Increased use of the main runway will inevitably increase the level and frequency of disturbance. Use of the present standby runway for departures could increase the number of flights by 30% in the short term according to the Master Plan, and almost 40% by 2033. This would not only increase the pressure on arrival flights Eastwards over Tunbridge Wells at busy times, as we already see, but also exacerbate the problem of delayed flights being forced into the late evening and night - already an issue of considerable concern.
Gatwick’s plans for a new main runway were rejected by the Davies Commission in 2015. But Heathrow’s third runway is not yet a certainty, and if it were to fail then Gatwick would take the opportunity to press its case again. According to the Master Plan: ‘An additional runway would add significant capacity to the existing airport, approximately doubling its size.’
Gatwick’s capacity would then rival Heathrow’s - we find the prospect appalling.
The Tunbridge Wells conurbation is not only the largest and most densely populated area affected by Gatwick’s activities, but it also contains a large number of sensitive sites such as Schools, Hospitals and Nursing Homes as well as nearby historic buildings and Areas of Outstanding Natural Beauty.
You can see the final Master Plan (186 pages) or download it here:
Our local MPs and the local authorities close to the airport are seriously concerned about the infrastructure implications, too, and are not in favour of the proposals as they stand. The Master Plan makes too little provision for the necessary road, rail, housing and other work essential to the schemes.

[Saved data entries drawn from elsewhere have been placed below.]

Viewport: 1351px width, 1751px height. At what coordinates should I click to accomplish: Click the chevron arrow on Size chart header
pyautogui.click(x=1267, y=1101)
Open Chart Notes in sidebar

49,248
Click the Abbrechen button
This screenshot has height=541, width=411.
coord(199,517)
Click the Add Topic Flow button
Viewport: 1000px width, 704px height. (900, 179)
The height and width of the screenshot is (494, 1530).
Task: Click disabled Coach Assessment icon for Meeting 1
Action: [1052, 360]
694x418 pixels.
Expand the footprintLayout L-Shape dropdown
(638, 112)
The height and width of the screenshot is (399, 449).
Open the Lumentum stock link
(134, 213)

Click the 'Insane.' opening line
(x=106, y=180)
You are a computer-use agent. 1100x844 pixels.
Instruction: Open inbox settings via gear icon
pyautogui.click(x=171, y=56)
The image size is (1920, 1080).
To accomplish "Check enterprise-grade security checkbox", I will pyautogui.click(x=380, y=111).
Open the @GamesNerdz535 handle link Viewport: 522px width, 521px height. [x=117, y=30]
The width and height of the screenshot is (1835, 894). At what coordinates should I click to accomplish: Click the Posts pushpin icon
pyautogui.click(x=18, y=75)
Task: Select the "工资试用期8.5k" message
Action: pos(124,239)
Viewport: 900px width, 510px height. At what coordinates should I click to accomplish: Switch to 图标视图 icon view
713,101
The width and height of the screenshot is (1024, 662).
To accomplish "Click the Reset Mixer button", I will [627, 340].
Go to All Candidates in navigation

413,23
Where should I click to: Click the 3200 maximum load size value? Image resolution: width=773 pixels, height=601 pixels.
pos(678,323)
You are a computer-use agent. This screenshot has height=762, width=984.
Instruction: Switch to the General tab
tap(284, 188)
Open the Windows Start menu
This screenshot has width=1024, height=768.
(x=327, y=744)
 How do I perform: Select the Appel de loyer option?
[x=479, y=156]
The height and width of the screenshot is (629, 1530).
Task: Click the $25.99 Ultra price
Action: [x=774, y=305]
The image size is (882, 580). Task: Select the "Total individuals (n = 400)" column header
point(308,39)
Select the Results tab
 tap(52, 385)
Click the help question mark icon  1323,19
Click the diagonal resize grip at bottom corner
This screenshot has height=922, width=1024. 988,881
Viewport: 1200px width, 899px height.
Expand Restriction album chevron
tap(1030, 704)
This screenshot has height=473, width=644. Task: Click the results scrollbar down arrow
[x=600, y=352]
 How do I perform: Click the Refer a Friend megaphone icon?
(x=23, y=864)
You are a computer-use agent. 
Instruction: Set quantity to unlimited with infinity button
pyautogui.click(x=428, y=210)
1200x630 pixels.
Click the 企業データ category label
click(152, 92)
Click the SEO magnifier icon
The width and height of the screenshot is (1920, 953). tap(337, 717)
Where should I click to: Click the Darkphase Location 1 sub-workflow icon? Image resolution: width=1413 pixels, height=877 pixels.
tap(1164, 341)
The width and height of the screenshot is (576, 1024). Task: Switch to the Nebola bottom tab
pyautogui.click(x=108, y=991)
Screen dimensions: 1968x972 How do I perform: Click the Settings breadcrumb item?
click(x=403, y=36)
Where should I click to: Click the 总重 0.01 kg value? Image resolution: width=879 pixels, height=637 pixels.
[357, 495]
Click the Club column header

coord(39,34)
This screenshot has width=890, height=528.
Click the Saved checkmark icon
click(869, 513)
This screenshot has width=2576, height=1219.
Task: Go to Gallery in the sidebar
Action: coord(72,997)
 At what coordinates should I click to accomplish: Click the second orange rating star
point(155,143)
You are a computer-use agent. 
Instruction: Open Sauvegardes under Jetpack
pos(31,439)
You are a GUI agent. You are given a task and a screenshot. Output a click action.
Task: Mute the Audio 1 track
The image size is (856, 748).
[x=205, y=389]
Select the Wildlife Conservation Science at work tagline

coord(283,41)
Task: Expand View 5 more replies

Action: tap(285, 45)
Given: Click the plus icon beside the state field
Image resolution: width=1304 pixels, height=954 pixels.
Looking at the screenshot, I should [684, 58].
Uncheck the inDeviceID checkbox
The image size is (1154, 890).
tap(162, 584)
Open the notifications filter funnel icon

This is the Press Release issued by the Gatwick Coordination Group of MPs which includes Greg Clark, opposing the Master Plan proposals:
The Government published a Green Paper Consultation Document, starting the process which will introduce legislation that will determine aviation strategy for the next 30 years and more.
We are very concerned that the proposals give absolute priority to aviation growth over all other considerations, including environmental and noise issues. These are mostly addressed in weak and generalised terms. Economic issues are very important, but so are the short- and long-term health and wellbeing of the population and the Climate Change emergency.
The Consultation period was extended to Thursday 20th June, it will be very important to respond if possible. However, the Green Paper is a lengthy document (200 pages) so responding is far from easy. You can download the full Green Paper here:
Rt Hon Greg Clark, MP for Tunbridge Wells and Secretary of State for Business, Energy and Industrial Strategy, wrote to Stewart Wingate, CEO of Gatwick, in response to the Consultation on the airport's Draft Master Plan 2018. The Consultation ended on 10th January.
We think that Greg expresses the concerns of the constituency very well. You can read and download his letter here:
This ambitious project involves the major restructuring of the airspace above SE England by the Department for Transport and Civil Aviation Authority. The area to be considered runs from Exeter in the West to Norwich and the East Coast. It is a long-term project, intended for implementation around 2024 and to last until 2070. The process starts with airspace above 9,000ft, and will progressively involve integrating those plans with the flight patterns required by all the airports in the area. Active Community involvement starts in the later stages.
We attended a presentation at Gatwick on 3 November. A Briefing Paper was published which explains the plans, you can see and download it here.
This plan will replace existing arrangements in due course, we think that it will offer real improvements but there will inevitably be issues such as the concentration of flight paths that will have to be addressed.